**Data provided:**

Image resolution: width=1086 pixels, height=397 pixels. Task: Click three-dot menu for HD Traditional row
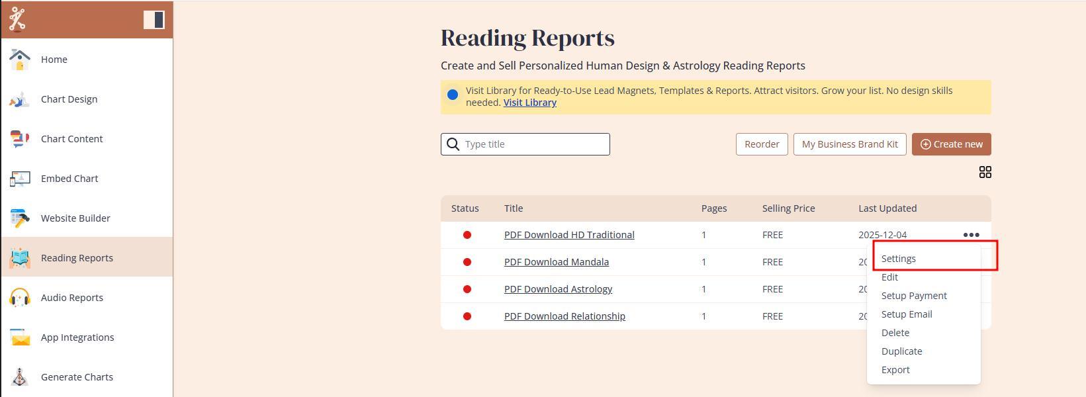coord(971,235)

...

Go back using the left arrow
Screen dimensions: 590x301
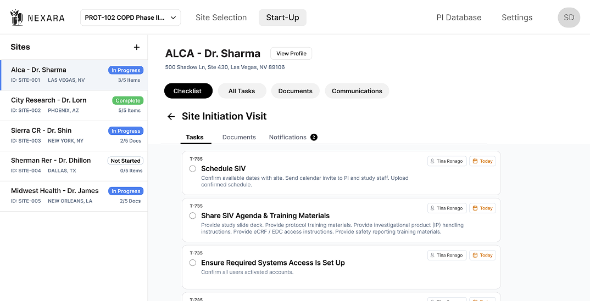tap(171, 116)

**Your objective:** Repeat the rows verbatim from the line containing "Image resolution: width=1086" through the line containing "coord(971,235)", including both of those lines. Leave the pictures out of your answer.

**The reply:**
Image resolution: width=1086 pixels, height=397 pixels. Task: Click three-dot menu for HD Traditional row
coord(971,235)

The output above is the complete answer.